Viv Albertine : De fringues, de musique et de mecs

 Viv Albertine

Viv Albertine, guitariste des Slits, groupe punk qui marqua les scènes anglaises et du monde, publie un « album de souvenirs », au sens aussi bien musical que photographique ou littéraire du terme puisque son livre, De fringues, de musique et de mecs, a la structure duelle d’un vinyle ou d’un double album (Face A, Face B) : chaque court chapitre est comme une piste musicale, centrée sur un moment qui a laissé en elle « une empreinte indélébile », l’a « façonnée, scarifiée ».
En feuilletant sa vie, Viv Albertine traverse plusieurs décennies, mais il serait regrettable de réduire son livre à la biographie d’une enfant du punk ou à une confession : De fringues, de musique et de mecs est la fascinante vue en coupe d’une époque, une chronique sociale aussi bien qu’un document musical, par une Riot Girl, qui se bat pour devenir une musicienne reconnue dans un milieu ultra-masculin, pour construire sa vie de femme, en abattant un à un les carcans sociaux et moraux de l’époque comme ses propres barrières intérieures.

Viv Albertine est d’abord une gamine qui débarque de Sydney avec sa famille, elle a quatre ans, c’est l’installation au nord de Londres, à Muswell Hill, une vie dure, la famille est pauvre, le père aime distribuer les coups de ceinture et il finit par se faire la malle.
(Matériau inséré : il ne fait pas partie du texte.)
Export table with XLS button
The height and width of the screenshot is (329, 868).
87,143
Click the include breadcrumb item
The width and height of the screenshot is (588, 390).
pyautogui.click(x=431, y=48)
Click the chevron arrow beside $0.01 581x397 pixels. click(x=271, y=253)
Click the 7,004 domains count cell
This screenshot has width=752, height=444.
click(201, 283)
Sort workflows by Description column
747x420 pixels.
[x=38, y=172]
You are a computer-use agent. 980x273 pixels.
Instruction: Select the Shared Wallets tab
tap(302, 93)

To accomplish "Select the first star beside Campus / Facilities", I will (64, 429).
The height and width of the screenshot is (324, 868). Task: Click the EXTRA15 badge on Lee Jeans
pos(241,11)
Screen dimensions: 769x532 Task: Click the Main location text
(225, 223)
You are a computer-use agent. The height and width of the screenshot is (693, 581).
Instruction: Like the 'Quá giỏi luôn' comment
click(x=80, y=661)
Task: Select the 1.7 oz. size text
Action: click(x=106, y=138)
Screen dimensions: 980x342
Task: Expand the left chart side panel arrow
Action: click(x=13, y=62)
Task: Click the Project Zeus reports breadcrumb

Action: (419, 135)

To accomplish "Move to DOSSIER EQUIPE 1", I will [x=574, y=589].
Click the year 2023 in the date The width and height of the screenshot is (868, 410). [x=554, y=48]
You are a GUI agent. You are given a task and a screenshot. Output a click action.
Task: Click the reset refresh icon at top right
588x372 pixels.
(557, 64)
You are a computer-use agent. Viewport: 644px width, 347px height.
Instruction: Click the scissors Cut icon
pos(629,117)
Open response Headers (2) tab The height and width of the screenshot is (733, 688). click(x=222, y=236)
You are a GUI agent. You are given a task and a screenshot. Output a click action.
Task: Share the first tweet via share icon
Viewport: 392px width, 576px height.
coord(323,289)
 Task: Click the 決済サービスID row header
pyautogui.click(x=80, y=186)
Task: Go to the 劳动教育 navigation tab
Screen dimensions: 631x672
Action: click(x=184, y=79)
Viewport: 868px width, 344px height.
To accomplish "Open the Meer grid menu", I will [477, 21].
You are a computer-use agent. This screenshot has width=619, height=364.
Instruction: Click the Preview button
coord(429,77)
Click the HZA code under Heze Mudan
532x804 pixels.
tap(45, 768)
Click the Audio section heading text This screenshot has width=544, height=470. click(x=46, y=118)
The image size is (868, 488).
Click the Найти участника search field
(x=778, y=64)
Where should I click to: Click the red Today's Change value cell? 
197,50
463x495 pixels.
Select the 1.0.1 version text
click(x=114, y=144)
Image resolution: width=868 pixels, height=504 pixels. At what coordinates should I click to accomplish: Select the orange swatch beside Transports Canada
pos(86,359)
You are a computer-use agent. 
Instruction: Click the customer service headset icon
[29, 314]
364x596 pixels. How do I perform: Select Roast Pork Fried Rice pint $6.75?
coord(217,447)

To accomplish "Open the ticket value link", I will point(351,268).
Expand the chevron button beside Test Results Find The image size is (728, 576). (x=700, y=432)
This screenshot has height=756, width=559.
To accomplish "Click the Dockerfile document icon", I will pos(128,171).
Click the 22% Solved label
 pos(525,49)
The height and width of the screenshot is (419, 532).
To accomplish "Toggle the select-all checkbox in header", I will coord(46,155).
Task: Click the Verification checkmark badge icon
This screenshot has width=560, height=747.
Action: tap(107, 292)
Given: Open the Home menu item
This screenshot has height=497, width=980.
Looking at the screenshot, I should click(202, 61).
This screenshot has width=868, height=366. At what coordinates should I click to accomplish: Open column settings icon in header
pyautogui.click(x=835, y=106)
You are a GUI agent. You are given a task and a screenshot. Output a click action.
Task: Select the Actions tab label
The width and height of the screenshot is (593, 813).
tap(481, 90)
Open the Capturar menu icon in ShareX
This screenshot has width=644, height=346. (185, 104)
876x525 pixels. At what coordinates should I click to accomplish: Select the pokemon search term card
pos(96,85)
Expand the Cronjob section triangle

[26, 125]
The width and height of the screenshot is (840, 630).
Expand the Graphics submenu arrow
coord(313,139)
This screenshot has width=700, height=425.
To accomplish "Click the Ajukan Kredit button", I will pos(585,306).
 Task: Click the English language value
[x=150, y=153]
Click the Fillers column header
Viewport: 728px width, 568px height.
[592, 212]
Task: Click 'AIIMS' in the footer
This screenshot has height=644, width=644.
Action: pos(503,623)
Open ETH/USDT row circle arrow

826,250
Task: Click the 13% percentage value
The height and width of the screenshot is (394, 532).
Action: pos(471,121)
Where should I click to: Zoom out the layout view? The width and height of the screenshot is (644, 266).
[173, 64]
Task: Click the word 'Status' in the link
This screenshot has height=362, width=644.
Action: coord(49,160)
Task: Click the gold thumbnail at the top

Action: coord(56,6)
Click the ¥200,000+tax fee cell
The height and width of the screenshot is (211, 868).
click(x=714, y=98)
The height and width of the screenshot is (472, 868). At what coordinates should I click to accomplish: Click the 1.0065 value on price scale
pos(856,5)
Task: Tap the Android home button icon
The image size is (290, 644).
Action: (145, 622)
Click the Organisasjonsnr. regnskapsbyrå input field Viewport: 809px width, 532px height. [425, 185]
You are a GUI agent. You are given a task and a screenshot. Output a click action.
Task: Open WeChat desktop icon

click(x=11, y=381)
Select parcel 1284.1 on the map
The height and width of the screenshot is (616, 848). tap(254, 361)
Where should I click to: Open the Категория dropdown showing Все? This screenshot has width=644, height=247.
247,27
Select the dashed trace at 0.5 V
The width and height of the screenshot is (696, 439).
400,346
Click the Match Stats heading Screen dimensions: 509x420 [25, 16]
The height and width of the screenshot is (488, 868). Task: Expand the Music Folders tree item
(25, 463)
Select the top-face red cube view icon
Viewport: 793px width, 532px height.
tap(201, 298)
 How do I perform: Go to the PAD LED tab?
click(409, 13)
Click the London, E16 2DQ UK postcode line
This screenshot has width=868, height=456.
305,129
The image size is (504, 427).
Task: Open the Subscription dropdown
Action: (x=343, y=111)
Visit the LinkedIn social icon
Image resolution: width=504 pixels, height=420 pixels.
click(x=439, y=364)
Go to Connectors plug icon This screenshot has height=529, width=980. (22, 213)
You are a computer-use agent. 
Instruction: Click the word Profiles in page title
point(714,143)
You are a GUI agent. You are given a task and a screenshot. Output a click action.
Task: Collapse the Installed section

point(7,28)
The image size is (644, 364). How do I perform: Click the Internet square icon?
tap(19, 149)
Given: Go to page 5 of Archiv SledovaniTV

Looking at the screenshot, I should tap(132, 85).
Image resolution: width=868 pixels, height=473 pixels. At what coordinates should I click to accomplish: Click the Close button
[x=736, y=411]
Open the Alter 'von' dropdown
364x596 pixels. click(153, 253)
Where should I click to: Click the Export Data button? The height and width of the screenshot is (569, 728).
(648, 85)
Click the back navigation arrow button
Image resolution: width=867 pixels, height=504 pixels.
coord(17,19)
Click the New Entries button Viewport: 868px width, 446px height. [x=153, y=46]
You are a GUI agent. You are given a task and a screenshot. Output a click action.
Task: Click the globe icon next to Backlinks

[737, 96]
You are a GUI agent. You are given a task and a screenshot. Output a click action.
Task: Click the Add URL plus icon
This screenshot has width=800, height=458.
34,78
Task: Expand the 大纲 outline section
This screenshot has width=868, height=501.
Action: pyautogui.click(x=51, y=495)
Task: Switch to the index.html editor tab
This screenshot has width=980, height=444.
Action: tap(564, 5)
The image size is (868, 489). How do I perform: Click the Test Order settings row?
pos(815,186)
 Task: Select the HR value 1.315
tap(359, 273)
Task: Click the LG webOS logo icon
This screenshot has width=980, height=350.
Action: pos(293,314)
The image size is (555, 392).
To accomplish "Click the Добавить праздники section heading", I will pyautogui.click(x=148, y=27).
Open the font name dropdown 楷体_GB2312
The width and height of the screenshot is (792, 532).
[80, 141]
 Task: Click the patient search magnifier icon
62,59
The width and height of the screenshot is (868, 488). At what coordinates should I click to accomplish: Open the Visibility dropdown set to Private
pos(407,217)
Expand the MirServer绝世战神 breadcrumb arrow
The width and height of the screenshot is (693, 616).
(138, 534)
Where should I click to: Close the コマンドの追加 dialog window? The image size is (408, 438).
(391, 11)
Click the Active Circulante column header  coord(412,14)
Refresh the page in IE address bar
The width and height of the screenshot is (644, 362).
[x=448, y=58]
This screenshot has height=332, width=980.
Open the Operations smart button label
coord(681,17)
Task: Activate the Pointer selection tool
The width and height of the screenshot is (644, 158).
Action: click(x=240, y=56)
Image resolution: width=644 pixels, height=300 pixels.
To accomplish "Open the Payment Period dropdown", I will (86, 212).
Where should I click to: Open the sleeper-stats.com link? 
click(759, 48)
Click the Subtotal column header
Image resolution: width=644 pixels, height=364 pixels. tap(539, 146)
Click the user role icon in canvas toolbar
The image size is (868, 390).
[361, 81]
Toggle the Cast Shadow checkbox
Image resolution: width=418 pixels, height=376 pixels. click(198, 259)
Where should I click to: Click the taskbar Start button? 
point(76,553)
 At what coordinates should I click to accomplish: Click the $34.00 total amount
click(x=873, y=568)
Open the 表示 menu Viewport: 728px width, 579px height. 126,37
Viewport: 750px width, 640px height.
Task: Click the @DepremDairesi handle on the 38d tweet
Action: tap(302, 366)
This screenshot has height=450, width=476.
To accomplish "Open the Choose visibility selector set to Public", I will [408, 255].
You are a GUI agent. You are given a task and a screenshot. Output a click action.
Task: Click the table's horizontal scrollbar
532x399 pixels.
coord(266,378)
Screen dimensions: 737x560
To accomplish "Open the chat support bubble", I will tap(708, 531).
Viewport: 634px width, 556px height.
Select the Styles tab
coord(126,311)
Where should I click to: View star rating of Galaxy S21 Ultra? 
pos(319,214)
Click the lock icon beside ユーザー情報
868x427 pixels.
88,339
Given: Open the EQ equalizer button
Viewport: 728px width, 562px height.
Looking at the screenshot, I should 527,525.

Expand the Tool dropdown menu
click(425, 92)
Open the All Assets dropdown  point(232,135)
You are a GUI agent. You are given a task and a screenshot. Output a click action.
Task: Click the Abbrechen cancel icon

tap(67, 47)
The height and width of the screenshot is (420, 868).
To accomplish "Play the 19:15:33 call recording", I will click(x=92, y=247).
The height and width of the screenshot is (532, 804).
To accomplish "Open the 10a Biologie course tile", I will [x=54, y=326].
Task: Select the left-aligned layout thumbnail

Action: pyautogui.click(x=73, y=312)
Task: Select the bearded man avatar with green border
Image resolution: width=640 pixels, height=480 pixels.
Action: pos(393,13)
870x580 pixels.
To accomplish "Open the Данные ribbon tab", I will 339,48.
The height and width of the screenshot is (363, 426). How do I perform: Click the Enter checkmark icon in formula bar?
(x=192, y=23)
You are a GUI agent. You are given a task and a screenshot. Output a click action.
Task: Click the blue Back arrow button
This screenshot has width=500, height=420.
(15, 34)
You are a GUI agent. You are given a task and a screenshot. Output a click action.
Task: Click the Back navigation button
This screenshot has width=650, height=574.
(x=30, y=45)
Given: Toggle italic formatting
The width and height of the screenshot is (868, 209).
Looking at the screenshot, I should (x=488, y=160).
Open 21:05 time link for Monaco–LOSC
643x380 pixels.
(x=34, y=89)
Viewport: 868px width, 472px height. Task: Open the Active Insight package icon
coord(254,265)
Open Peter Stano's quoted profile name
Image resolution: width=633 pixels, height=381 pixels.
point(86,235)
Viv découvre, dès l’école, son attrait pour les bad boys : « on ne m’a jamais rien dit à propos des mauvais garçons, ni qu’ils sont sexy et captivants ni qu’il faut les éviter. Je découvre tout ça toute seule, aujourd’hui – à huit ans, en CE2 ». Tout Viv Albertine est là, déjà : une personnalité hors du commun, un rapport présent au passé, délicat et puissant, une ironie qui couvre de pudeur une rage de vivre, quand bien même rien ne lui est donné au départ, quand bien même elle est une femme.

Cette époque est aussi celle de sa découverte, brutale, électrisante, irréversible, de la musique, les Beatles et surtout Lennon : Can’t buy my love ! et la face B, You can’t do that.
« Cette chanson me transperce le cœur, et je crois qu’il ne s’en remettra jamais. La voix de John Lennon est si proche, si vraie », « il est comme moi, sauf que c’est un garçon » : « J’ai grandi avec John Lennon à mes côtés, comme un grand frère ».
La face A et la face B du disque des Beatles pourraient dire toute l’existence de Viv Albertine (et doubler les faces A et B de son livre) : personne n’achètera son amour et c’est bien parce qu’elle ne peut pas faire certaines choses qu’elle n’aura de cesse d’y parvenir, comme une règle de vie, un ethos : Try again. Fail again. Fail better.

« Sauf que c’est un garçon » 

A dix ans, Viv prend conscience qu’être une fille de la classe moyenne britannique des années 60-70 sera une forme de course d’obstacles. Son adolescence est celle d’une gamine qui a une « boule incandescente de rage et de révolte en elle », une boule qui l’accompagnera toute sa vie. Découvrir les Beatles n’est pas seulement un choc musical mais une révélation intime : si elle vénère Lennon, elle admire aussi Yoko Ono et ces musiciens qui ont « des femmes qui avaient des idées, un visage intéressant et de la personnalité », taclant au passage les Rolling Stones et leur goût pour d’éblouissantes beautés plastiques.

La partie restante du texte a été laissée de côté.